Start of Information supplied

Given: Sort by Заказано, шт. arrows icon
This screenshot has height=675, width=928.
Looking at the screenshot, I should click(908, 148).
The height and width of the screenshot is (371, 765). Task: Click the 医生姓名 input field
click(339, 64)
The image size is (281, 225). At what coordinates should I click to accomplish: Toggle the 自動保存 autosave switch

End of Information supplied
Start of Information supplied

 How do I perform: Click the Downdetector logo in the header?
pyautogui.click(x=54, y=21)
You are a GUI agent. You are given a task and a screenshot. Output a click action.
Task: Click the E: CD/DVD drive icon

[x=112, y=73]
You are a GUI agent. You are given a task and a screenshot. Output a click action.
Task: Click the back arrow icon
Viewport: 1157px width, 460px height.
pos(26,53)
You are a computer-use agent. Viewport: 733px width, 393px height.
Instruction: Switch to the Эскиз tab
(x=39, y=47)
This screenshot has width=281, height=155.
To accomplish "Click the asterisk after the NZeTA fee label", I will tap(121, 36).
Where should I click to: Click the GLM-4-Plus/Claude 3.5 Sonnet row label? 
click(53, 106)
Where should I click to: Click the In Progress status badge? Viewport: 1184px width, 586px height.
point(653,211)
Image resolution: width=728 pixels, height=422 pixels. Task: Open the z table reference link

End of Information supplied
Start of Information supplied

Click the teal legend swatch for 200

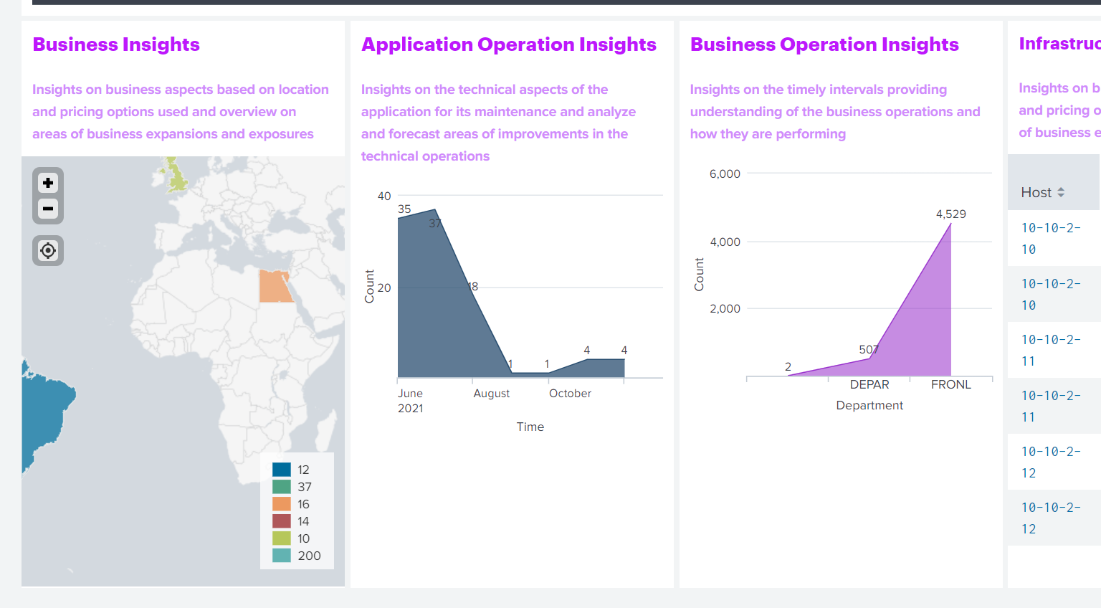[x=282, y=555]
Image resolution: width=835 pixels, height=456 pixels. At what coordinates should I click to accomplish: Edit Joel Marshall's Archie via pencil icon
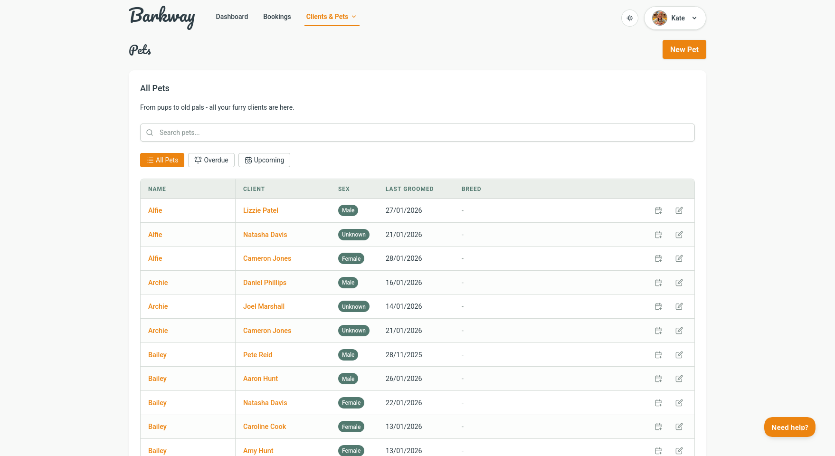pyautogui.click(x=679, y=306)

End of Information supplied

Please give back, exactly as it stands above, the stretch from the line with "The height and" through the line with "The image size", and no line outside it.

Result:
The height and width of the screenshot is (371, 765). Task: Click the 医生姓名 input field
click(339, 64)
The image size is (281, 225). At what coordinates should I click to accomplish: Toggle the 自動保存 autosave switch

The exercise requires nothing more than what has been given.